Este nuevo Godzilla apuesta por la seriedad ante todo, dando como resultado un blockbuster que pretende hacernos reflexionar sobre los desmanes ecológicos que los humanos cometemos a diario contra el planeta que habitamos. Primera decepción para quien espere escena tras escena de destrucción masiva. Además, la historia se toma mucho tiempo para colocar a las fichas en su lugar correspondiente sobre el tablero, desconcertando de nuevo a quien simplemente quiera presenciar cómo seres gigantes se dan una buena tunda.

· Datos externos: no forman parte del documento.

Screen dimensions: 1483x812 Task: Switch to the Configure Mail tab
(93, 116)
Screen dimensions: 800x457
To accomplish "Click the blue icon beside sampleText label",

El film intenta que gran parte del interés resida en el elemento humano implicado en la historia. Sin embargo, tras un arranque efectivo en ese sentido –con los rostros conocidos de Bryan Cranston y Juliette Binoche–, de repente nos sentimos estafados al ver que el peso de la acción la lleva indudablemente el discreto actor Aaron Johnson, cuyo personaje no consigue epatarnos del todo. Más o menos la misma sensación de insustancialidad obtenemos del resto de personajes, meras carcasas sin carisma para que la historia vaya avanzando en alguna dirección.
En cuanto al guión, elige una senda algo extraña –e incluyendo demasiados rodeos– para explicarnos qué está sucediendo en la pantalla. También abundan las casualidades, las inexplicables elipsis justo cuando los monstruos van a pelearse, los planes desconcertantes de los militares –cuesta saber qué están intentando hacer en cada momento, o si han pensado en las consecuencias de su actos–, así como diversas incongruencias que van minando el interés que podíamos haber sentido por esta nueva propuesta en torno a Godzilla. Es inevitable durante la proyección pensar en la efectividad de la resultona Pacific Rim, que obviamente jugaba a otra cosa, pero al menos conseguía transmitir un sentido de despreocupación que hubiéramos agradecido aquí.
La parte técnica, eso sí, brilla con luz propia. Pocos defectos podemos achacarle a la vertiente visual de esta cinta, ya que convencen sobradamente sus imágenes, el sonido –el rugido de Godzilla es quizá el rasgo que más tiempo vaya a permanecer en nuestro recuerdo–, el diseño de los monstruos, los efectos asociados a la destrucción indiscriminada y demás aspectos que siempre deberían puntuar alto en una cinta de acción de consumo masivo.
En resumidas cuentas, Gareth Edwards ha elaborado una película respetuosa con el espíritu del personaje de la Toho creado en 1954, así como con su mensaje ecologista, pero en su afán por seguir los pasos de Steven Spielberg –referencia que él mismo ha confesado– le ha salido una obra atípica y pretenciosa, que navega entre dos aguas y, en general, aburre hasta que nos sumergimos en la media hora final, un festín de acción capaz de convencer al más pintado y, por qué no, de hacer que olvidemos lo plomizo, deslavazado y frío de los noventa minutos precedentes.